■ Exercise objective ■
In the listing below, reproduce without any change the part that opens with the line containing "Where should I click to: Pick the curved" and closes with the line containing "coord(1134,981)", including both of those lines.

Word and element locating data:
▽
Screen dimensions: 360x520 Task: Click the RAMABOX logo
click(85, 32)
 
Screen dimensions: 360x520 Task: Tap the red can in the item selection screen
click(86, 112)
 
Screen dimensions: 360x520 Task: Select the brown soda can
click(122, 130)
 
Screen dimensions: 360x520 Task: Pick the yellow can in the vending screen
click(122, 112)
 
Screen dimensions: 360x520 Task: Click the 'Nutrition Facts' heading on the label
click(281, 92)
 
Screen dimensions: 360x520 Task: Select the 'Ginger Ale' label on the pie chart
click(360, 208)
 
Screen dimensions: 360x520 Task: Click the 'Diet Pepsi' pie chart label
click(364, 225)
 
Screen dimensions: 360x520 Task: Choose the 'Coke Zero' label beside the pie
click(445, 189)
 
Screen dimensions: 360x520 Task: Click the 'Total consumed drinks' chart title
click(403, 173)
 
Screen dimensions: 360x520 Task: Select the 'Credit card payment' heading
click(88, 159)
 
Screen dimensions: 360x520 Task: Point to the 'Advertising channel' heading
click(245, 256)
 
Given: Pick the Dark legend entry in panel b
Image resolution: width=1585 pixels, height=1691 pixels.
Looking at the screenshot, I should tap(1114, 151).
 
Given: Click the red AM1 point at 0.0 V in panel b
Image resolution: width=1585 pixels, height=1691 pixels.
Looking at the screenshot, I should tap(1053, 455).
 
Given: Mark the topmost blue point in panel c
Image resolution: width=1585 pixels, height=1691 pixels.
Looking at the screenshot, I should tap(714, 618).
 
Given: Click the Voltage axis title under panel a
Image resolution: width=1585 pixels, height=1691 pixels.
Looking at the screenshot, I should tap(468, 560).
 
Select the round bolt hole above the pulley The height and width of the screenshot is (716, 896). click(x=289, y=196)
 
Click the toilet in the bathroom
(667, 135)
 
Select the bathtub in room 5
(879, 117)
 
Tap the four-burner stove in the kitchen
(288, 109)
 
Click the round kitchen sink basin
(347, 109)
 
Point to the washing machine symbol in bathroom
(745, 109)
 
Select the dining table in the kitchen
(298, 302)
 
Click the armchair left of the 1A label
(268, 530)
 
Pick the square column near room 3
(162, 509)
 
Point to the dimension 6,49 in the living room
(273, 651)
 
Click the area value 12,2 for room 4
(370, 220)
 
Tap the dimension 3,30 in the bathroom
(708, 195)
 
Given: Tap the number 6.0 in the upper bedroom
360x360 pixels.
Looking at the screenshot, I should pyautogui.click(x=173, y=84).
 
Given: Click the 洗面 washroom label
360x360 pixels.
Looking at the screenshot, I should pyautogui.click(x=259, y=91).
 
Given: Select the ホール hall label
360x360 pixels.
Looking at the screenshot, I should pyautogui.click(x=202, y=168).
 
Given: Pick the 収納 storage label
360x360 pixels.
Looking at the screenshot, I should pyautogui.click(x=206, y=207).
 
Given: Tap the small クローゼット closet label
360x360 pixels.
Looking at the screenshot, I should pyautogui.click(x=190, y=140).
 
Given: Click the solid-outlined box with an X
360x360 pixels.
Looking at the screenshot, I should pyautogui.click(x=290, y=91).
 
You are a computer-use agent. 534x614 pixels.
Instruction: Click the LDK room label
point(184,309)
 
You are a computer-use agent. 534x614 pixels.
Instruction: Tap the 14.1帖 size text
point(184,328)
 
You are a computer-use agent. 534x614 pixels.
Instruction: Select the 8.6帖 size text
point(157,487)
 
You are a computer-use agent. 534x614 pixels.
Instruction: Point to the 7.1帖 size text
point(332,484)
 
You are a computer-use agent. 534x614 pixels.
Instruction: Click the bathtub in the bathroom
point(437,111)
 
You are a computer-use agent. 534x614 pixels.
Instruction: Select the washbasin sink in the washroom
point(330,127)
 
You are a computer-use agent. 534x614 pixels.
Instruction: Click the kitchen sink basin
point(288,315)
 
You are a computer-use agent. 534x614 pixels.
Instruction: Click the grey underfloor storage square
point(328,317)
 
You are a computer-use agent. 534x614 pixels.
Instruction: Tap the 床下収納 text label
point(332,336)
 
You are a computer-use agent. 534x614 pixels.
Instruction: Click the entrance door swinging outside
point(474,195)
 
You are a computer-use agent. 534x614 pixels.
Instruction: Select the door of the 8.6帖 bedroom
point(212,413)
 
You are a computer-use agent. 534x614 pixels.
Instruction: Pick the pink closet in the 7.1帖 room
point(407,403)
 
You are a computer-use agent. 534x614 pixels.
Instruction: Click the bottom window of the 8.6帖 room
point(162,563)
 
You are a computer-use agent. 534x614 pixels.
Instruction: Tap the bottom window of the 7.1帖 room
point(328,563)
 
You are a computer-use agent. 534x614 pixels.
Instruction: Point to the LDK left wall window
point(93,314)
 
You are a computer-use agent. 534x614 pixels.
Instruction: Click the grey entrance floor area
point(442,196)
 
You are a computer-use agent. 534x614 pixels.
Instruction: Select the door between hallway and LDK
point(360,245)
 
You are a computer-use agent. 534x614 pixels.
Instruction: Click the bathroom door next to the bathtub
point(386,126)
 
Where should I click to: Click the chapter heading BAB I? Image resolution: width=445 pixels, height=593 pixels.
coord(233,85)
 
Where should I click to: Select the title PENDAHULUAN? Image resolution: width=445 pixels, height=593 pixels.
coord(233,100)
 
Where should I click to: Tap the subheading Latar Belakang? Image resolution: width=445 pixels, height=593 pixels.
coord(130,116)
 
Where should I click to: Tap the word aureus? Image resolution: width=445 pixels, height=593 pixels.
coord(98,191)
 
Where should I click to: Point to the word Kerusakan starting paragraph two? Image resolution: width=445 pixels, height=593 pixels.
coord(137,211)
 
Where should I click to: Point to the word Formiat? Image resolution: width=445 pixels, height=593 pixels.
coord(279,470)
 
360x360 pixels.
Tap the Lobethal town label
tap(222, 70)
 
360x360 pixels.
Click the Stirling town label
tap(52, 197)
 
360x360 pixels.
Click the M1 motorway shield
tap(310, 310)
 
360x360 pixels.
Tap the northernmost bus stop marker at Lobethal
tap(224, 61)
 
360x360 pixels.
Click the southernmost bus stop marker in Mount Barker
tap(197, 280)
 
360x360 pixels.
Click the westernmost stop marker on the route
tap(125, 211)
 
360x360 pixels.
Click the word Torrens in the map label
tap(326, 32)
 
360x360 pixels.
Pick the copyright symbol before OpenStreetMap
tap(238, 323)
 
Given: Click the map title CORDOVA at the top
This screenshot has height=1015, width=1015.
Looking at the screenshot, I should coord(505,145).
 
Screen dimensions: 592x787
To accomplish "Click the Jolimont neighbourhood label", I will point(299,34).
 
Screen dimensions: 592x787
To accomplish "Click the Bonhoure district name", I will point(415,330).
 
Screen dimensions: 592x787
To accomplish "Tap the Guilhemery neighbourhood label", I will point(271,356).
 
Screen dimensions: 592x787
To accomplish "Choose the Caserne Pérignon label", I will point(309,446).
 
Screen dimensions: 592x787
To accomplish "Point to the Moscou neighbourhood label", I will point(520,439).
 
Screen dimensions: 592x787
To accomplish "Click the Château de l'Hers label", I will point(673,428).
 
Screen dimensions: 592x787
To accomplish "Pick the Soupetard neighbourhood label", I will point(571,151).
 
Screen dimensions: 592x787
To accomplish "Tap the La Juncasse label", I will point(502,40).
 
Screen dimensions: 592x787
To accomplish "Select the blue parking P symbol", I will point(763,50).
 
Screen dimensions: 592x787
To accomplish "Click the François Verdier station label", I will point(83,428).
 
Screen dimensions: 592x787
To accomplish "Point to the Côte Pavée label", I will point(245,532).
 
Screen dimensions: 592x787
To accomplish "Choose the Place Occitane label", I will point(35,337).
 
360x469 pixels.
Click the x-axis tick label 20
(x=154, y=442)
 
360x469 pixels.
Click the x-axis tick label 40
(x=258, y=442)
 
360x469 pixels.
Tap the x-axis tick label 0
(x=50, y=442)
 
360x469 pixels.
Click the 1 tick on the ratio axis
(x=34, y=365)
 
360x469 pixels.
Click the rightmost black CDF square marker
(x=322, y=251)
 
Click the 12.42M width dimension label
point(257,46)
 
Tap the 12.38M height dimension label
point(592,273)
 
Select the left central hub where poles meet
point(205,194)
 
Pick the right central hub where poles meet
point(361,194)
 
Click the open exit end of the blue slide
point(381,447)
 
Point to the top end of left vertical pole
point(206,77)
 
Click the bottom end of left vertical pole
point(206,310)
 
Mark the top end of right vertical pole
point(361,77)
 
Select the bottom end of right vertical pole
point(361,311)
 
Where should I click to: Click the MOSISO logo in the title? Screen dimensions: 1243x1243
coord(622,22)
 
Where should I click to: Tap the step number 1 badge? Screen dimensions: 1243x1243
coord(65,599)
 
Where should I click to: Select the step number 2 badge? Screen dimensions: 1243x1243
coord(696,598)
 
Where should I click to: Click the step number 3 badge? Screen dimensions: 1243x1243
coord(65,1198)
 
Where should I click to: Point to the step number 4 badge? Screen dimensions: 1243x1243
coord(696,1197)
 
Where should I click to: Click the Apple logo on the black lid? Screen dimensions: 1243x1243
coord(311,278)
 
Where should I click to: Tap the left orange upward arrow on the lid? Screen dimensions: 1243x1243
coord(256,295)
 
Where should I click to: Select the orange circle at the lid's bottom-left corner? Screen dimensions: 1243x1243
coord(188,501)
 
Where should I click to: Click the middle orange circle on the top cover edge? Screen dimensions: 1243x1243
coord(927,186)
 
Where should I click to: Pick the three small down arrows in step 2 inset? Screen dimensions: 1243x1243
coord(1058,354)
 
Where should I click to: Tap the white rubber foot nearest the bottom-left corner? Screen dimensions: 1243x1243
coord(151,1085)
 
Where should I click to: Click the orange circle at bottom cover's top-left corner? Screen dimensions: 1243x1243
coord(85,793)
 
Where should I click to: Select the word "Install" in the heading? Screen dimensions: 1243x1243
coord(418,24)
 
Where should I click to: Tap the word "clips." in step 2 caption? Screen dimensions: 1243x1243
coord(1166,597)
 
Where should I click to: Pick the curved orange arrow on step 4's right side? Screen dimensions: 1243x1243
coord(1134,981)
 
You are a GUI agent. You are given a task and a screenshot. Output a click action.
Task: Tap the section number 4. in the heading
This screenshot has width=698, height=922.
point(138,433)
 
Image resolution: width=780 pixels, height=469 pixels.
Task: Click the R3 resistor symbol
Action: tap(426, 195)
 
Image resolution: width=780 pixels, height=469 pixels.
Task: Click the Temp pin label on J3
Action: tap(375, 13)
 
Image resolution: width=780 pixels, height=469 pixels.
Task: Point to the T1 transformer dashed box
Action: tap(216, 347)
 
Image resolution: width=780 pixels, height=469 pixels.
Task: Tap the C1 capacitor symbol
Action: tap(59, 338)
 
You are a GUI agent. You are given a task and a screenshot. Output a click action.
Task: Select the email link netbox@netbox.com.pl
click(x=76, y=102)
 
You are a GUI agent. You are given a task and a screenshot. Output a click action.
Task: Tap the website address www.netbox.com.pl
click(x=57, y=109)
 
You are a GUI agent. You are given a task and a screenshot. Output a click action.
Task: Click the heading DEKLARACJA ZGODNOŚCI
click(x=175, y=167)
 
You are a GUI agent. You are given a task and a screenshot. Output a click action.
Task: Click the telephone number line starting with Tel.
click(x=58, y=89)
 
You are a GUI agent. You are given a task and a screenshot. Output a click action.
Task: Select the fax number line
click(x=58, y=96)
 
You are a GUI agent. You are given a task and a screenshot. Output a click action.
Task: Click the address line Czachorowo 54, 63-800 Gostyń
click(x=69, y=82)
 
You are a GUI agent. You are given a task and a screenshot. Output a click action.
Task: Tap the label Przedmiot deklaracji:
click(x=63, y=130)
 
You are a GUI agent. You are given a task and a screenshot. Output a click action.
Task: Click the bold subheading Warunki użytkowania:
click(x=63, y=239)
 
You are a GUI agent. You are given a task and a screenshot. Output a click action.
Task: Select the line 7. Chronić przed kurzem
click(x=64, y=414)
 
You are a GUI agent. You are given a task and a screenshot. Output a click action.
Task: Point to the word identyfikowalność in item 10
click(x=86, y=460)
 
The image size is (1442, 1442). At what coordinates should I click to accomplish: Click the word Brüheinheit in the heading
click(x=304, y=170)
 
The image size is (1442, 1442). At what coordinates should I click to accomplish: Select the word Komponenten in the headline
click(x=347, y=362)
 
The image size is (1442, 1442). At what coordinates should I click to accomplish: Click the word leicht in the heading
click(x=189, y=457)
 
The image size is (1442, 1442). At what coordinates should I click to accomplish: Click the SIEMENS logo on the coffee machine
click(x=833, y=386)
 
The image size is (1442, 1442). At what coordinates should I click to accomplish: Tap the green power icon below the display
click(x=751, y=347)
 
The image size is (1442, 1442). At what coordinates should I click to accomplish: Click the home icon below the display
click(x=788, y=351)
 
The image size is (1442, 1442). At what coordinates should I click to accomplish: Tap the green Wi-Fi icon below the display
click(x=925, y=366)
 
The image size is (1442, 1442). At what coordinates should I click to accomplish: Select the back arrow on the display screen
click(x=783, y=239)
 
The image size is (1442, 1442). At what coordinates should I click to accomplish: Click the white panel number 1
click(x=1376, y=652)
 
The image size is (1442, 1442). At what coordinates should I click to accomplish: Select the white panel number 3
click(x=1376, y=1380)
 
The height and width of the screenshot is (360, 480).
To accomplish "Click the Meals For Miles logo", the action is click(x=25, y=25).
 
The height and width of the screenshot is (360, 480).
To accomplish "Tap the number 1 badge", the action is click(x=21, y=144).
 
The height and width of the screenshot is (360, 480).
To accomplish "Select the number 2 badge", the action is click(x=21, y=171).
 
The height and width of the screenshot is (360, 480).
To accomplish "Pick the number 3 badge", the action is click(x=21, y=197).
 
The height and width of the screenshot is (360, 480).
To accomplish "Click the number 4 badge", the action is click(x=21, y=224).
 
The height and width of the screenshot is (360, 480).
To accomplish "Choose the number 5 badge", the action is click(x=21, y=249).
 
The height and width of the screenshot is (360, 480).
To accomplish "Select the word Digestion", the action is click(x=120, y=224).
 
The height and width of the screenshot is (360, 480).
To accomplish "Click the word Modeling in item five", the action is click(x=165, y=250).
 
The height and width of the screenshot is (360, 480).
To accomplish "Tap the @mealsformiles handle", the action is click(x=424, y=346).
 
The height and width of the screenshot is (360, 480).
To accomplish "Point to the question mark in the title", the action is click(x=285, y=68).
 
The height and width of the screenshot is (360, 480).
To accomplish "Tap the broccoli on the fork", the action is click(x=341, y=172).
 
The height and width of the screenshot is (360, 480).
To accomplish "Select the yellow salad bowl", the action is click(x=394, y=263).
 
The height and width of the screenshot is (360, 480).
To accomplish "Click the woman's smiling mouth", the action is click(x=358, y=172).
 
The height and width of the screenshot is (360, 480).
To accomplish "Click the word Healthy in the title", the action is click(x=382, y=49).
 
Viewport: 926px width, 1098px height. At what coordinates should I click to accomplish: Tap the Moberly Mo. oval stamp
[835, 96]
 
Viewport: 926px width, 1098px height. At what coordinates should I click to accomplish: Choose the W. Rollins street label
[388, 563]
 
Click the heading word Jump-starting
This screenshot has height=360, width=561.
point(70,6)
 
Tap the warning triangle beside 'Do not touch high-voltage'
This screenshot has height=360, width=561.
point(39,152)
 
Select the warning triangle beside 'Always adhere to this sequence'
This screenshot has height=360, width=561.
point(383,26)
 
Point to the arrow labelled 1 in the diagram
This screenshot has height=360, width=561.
△
■ Task output ■
Where should I click to: Pick the curved orange arrow on step 4's right side? Screen dimensions: 1243x1243
coord(1134,981)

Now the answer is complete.